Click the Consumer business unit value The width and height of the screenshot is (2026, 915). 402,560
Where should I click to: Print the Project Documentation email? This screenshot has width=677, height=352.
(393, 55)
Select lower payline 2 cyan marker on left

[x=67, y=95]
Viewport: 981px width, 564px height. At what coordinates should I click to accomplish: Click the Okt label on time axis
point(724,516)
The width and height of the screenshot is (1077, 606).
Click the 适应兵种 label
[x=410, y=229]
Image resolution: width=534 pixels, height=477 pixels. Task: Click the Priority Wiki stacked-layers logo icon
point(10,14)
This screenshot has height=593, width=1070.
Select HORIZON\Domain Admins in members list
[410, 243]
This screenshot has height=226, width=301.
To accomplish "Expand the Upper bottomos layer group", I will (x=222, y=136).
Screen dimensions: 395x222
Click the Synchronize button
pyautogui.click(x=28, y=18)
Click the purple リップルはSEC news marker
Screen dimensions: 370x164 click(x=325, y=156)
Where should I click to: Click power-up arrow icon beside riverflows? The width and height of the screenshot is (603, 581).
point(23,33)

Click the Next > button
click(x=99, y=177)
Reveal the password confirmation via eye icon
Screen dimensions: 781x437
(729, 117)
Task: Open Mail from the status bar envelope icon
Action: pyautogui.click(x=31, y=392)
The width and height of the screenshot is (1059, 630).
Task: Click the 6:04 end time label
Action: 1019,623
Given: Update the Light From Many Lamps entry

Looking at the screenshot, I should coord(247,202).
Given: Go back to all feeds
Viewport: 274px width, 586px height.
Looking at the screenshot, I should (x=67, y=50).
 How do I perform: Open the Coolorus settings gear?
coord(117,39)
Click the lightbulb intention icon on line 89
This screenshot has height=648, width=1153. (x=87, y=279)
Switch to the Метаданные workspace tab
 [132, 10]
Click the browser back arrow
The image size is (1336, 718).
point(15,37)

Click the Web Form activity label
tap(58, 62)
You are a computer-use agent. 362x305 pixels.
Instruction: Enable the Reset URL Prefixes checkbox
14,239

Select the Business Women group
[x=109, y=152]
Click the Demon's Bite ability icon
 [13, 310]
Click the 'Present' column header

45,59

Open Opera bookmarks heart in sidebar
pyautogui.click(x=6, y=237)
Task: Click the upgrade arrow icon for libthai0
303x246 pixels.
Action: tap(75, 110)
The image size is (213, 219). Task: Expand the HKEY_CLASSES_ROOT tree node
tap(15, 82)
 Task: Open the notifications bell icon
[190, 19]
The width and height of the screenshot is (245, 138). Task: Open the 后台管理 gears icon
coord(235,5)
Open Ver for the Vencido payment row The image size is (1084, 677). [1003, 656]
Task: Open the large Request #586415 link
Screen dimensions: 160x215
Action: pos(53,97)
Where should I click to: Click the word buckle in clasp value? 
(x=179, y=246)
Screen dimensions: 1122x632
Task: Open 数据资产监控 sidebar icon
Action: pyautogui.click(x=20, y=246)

» **REQUIREMENT**:
Search the records above for "back" and copy every line that has it.

» **PROBLEM SOLUTION**:
Given: Go back to all feeds
Click the browser back arrow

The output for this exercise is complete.